##### RECORDS TO PROCESS
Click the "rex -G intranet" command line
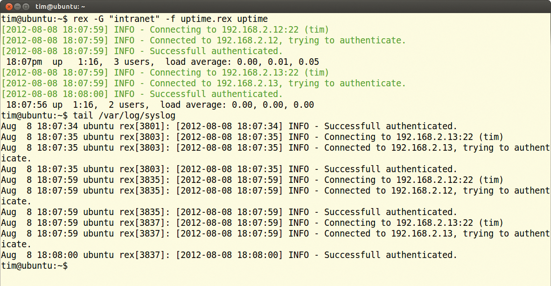Screen dimensions: 551x286 (x=134, y=19)
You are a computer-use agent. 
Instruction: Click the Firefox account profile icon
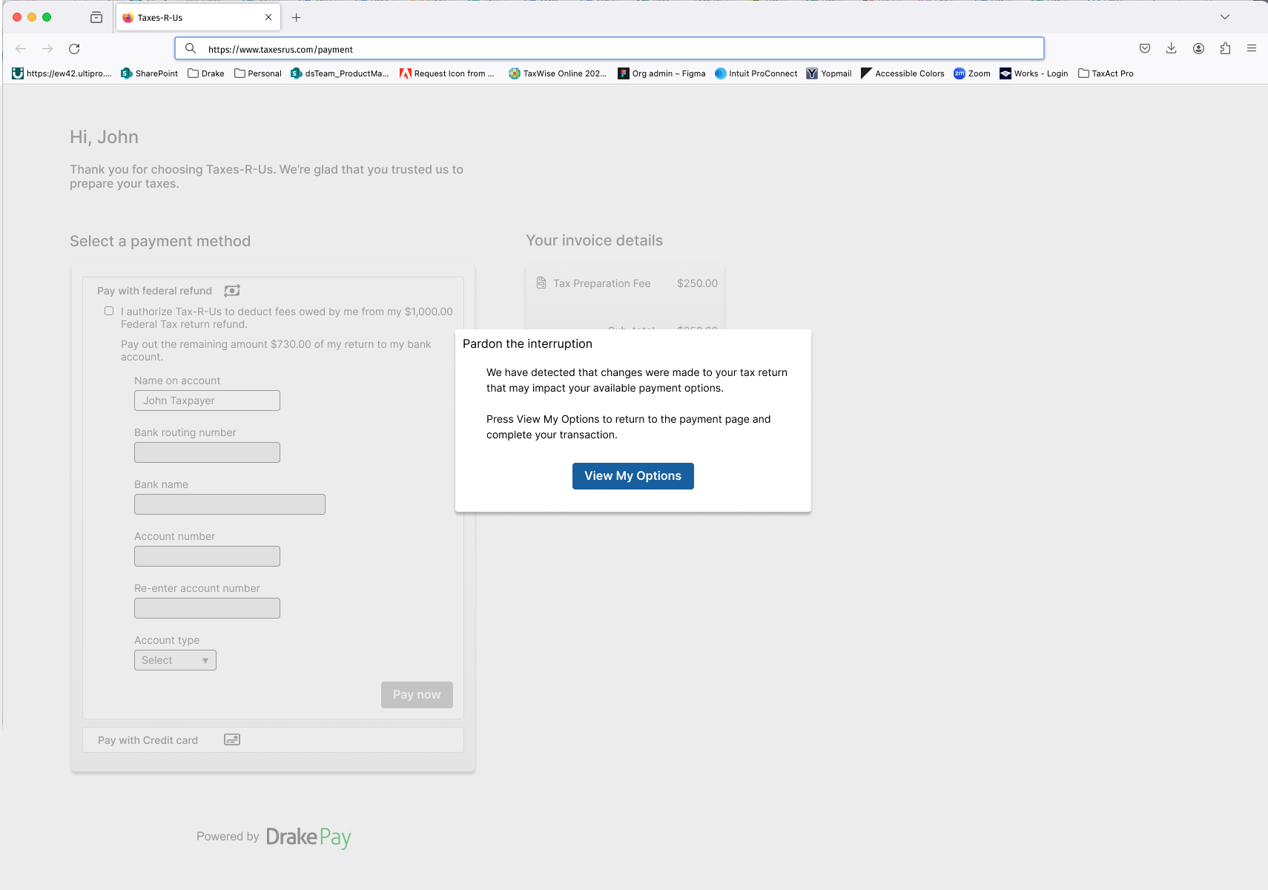pyautogui.click(x=1198, y=49)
##########
[WRITTEN PROBLEM]: Rewrite the lines above with "icon" replaced by "button" and nothing else changed. Leave out the pictures.

[TASK OUTPUT]:
Click the "rex -G intranet" command line
Screen dimensions: 551x286 (x=134, y=19)
You are a computer-use agent. 
Instruction: Click the Firefox account profile button
pyautogui.click(x=1198, y=49)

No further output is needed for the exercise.